Illinois Appellate Court


August 24, 1998

THE PEOPLE OF THE STATE OF ILLINOIS, PLAINTIFF-APPELLEE,
v.
MARK D. PATTON, DEFENDANT-APPELLANT.

The opinion of the court was delivered by: Justice Lytton delivered the opinion of the court:

IN THE APPELLATE COURT OF ILLINOIS THIRD DISTRICT A.D., 1998

Appeal from the Circuit Court of the 10th Judicial Circuit, Tazewell County, Illinois

No. 94--CF--92

Honorable Scott A. Shore, judge Presiding

Pursuant to a partially negotiated agreement, defendant Mark D. Patton pleaded guilty to one count of burglary (720 ILCS 5/19--1 (West 1994)), and another burglary charge was dismissed. He was sentenced to an extended term of 14 years' imprisonment by Circuit Judge Robert Cashen. Defendant filed a motion to reconsider sentence, which was denied. He appealed, and this court remanded the cause for compliance with the attorney's certificate requirement of Supreme Court Rule 604(d) (145 Ill. 2d R. 604(d)). Defendant's amended motion to reconsider was subsequently denied by Circuit Judge Scott Shore.

In this appeal, defendant argues that (1) the court erred in denying his request to schedule the hearing on his amended motion to reconsider before Judge Cashen; and (2) his 14-year sentence should be ordered to run concurrently with the unserved portion of prison sentences previously imposed by the State of Missouri. We affirm.

_ _ _

In the court opinion above:
(a) Which circuit judge sentenced the defendant to 14 years' imprisonment?
(b) Which state had previously imposed the prison sentences the defendant wants his term to run concurrently with?
(c) What did the appellate court decide in this appeal?
Use only the court opinion above to answer.

_ _ _

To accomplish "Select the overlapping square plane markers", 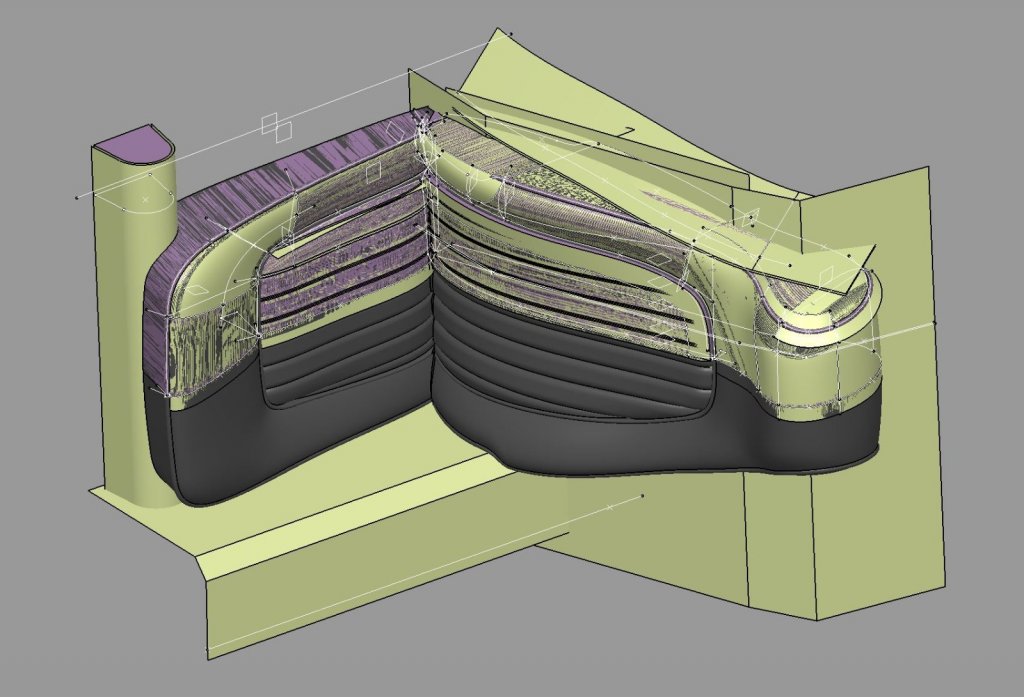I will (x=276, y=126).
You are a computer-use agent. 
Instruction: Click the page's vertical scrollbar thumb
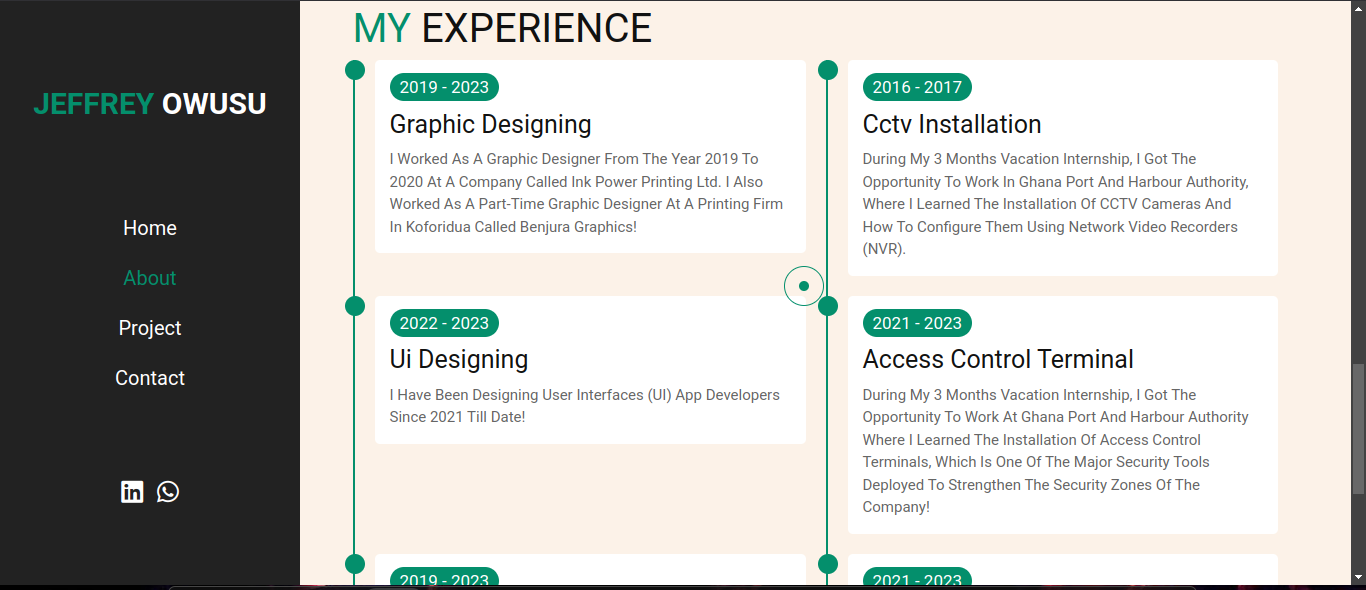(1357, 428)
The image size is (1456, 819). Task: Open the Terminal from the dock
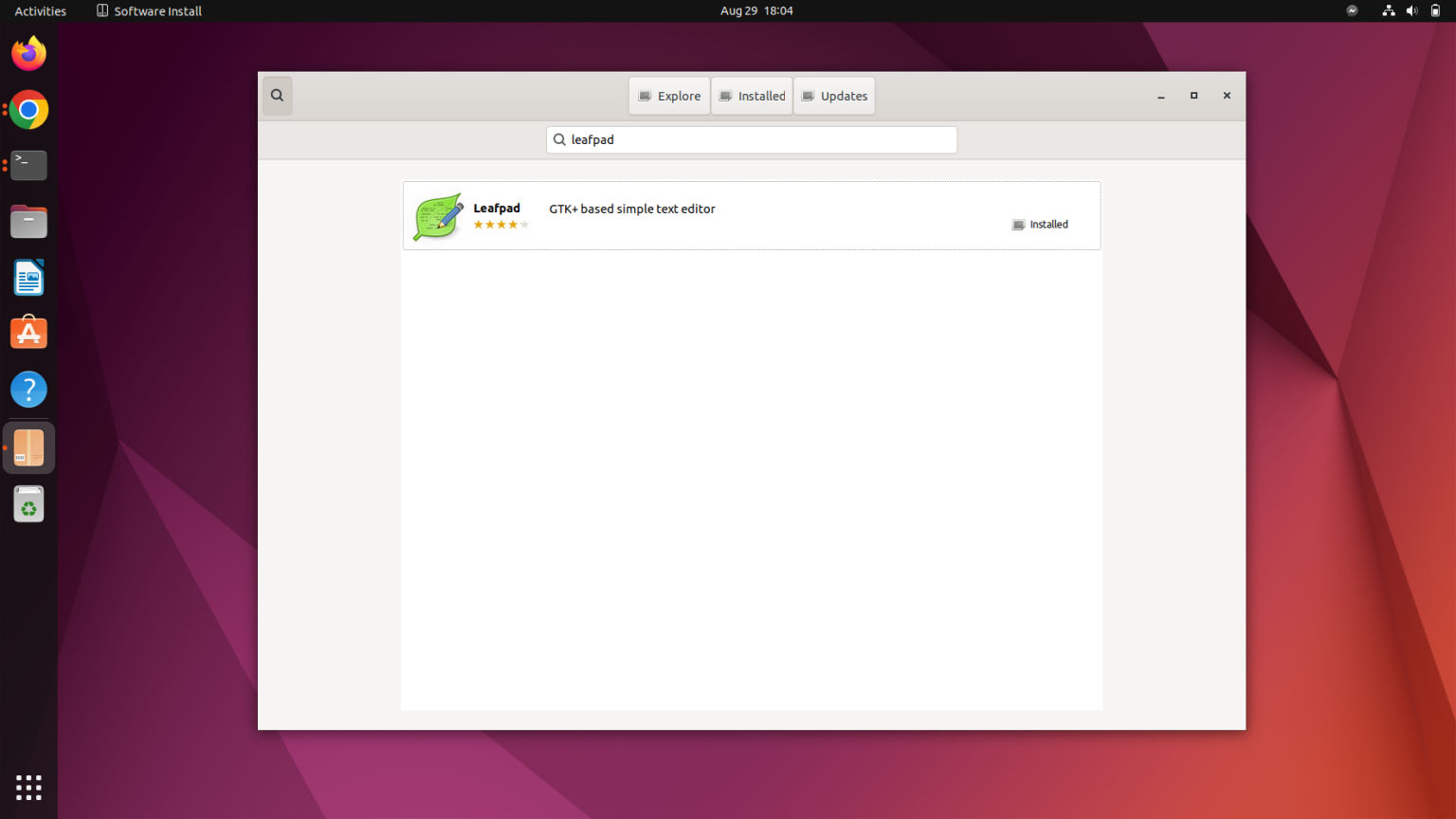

_ _ _

## [Final answer]
(a) Circuit Judge Robert Cashen.
(b) Missouri.
(c) It affirmed.